FYI my web site and the content are on different servers and it is VOD only.... will that make a difference to these thieves ??

[thommy]

Quote:

Originally Posted by celandina

FYI my web site and the content are on different servers and it is VOD only.... will that make a difference to these thieves ??

all what a user can see (without making a payment or a log in) they can steel.

[porn-update]

Tools like File2ban can help in these cases?

[porn-update]

So in the meantime I created the JavaScript script that checks if the site is on my domain and otherwise redirect to Google (for now). The script is on a different domain, so it should not be overwritten.

I am testing it on this site Alternative Girls Hard Pics | Alternative girls, Emo girls, Punk
Can someone do some tests and check if everything works or if maybe redirect you away from the site?

Thanks in advance

One last thing, for now redirect on Google, but where can I send redirects to be as bad as possible without creating problems for me?

[plsureking]

i had a js load script open so i made a quick load checker. it just checks if its possible to load a url into a div using 'load'. i get cross-origin notices for most domains. you can switch to https to test one of those.

porn-update js load check

(i tested with Yukis Vault - PornCMS Bonus Site Updates)

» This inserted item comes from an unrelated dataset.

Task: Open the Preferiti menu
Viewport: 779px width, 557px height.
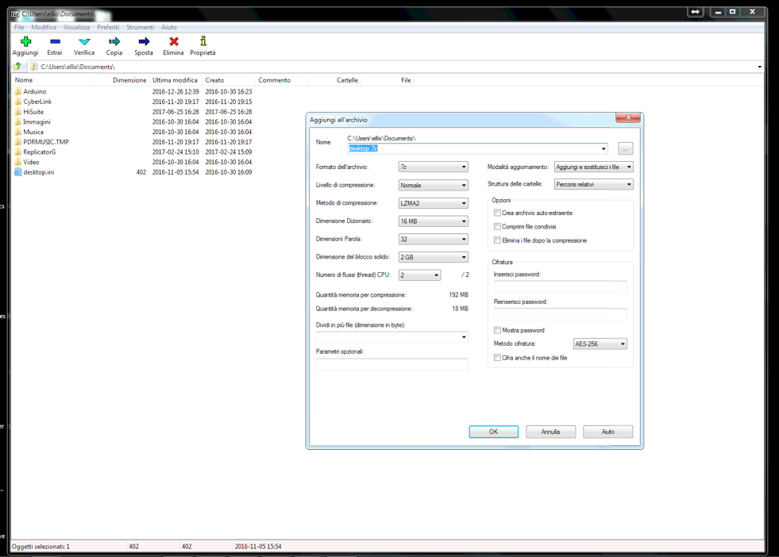Action: 108,27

if you think they're using iframes, that's pretty easy to check.

Free iframe checker | TinyWebGallery Blog

if its something else, post what you need and someone can offer a possible solution.

#porncms

[porn-update]

Quote:

Originally Posted by plsureking

i made a quick load checker

Sorry, maybe I did not understand something... I have tested some URLs, but I always see a white page... I do not understand something?


This is the script I created:

Code:

var mysites = 'site1.com,site2.com,site3.com';
sitehost = window.location.hostname;
sitehost = sitehost.replace('www.', '');
if(mysites.indexOf(sitehost) <= 0){
    window.location = 'http://google.com';
}

[plsureking]

Quote:

Originally Posted by porn-update

Sorry, maybe I did not understand something... I have tested some URLs, but I always see a white page... I do not understand something?

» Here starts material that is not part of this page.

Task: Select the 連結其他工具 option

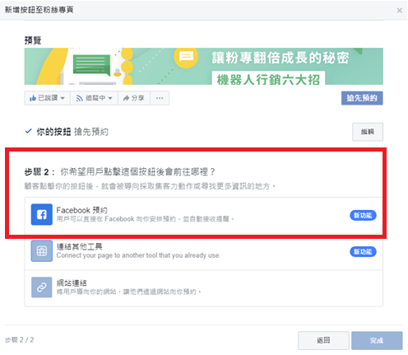Action: [203, 251]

This is the script I created:

Code:

var mysites = 'site1.com,site2.com,site3.com';
sitehost = window.location.hostname;
sitehost = sitehost.replace('www.', '');
if(mysites.indexOf(sitehost) <= 0){
    window.location = 'http://google.com';
}

yea it seems like they're not using js to load your pages. that js load thing i built will only allow page parts, not headers etc. i could pull in rss feeds no problem. content tables too.

i think maybe they are doing a full iframe type of action or completely ripping the site and hosting elsewhere?

how else can you pull a page into another page?

*edit - file_get_contents maybe?

#porncms

[wankawonk]

My sites get cloned all the time. What I do is leave them alone until they start getting google traffic (most never do).

Then I check what IP address they're scraping me with, and block that IP.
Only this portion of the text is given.